Given passage:
--

Obama engages Republicans: Will it work?
This post originally appeared on Slate.
President Obama is reaching out to Republicans. He had dinner with GOP senators Wednesday night and he had lunch with his former rival House Budget Chairman Paul Ryan Thursday afternoon. For the moment, today's breakfast is open, but perhaps Dick Cheney is free. Next week he will visit Republicans in the House and Senate.
How a president works with Congress and persuades lawmakers to do his will is key to the office. With President Obama it is a particularly fascinating topic because he came to office promising a special magic in forging new arrangements with his opponents and he set high expectations about his power to motivate the public if those inside-Washington arrangements didn't flower. Many of the evaluations of Obama's leadership seem flawed though, because they focus on whether Obama has or has not reached out sufficiently to Republicans. Embedded in the question is the idea that if you reach out, you will be successful. Nothing could be less true. It isn't that Obama is reaching out to Republicans for the first time. It's just that his past attempts at doing so haven't panned out. That's because whether a president succeeds in working with his political opponents depends on the timing, the target, and topic, not whether he is trying at all.

--

Source excerpt:
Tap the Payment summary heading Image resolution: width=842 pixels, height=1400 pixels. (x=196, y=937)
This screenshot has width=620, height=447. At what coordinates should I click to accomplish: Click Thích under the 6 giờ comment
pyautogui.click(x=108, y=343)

--

The tasks:
1) Answer these questions using the article on Obama and Republicans:
(a) Where did this post first appear?
(b) Whom did President Obama have lunch with on Thursday afternoon?
(c) According to the article, what three things determine whether a president succeeds in working with his political opponents?
2) Reproduce the article on Obama and Republicans word for word from "President Obama is" to "House and Senate.".

Outputs in order:
1)
(a) Slate
(b) House Budget Chairman Paul Ryan
(c) The timing, the target, and the topic

2)
President Obama is reaching out to Republicans. He had dinner with GOP senators Wednesday night and he had lunch with his former rival House Budget Chairman Paul Ryan Thursday afternoon. For the moment, today's breakfast is open, but perhaps Dick Cheney is free. Next week he will visit Republicans in the House and Senate.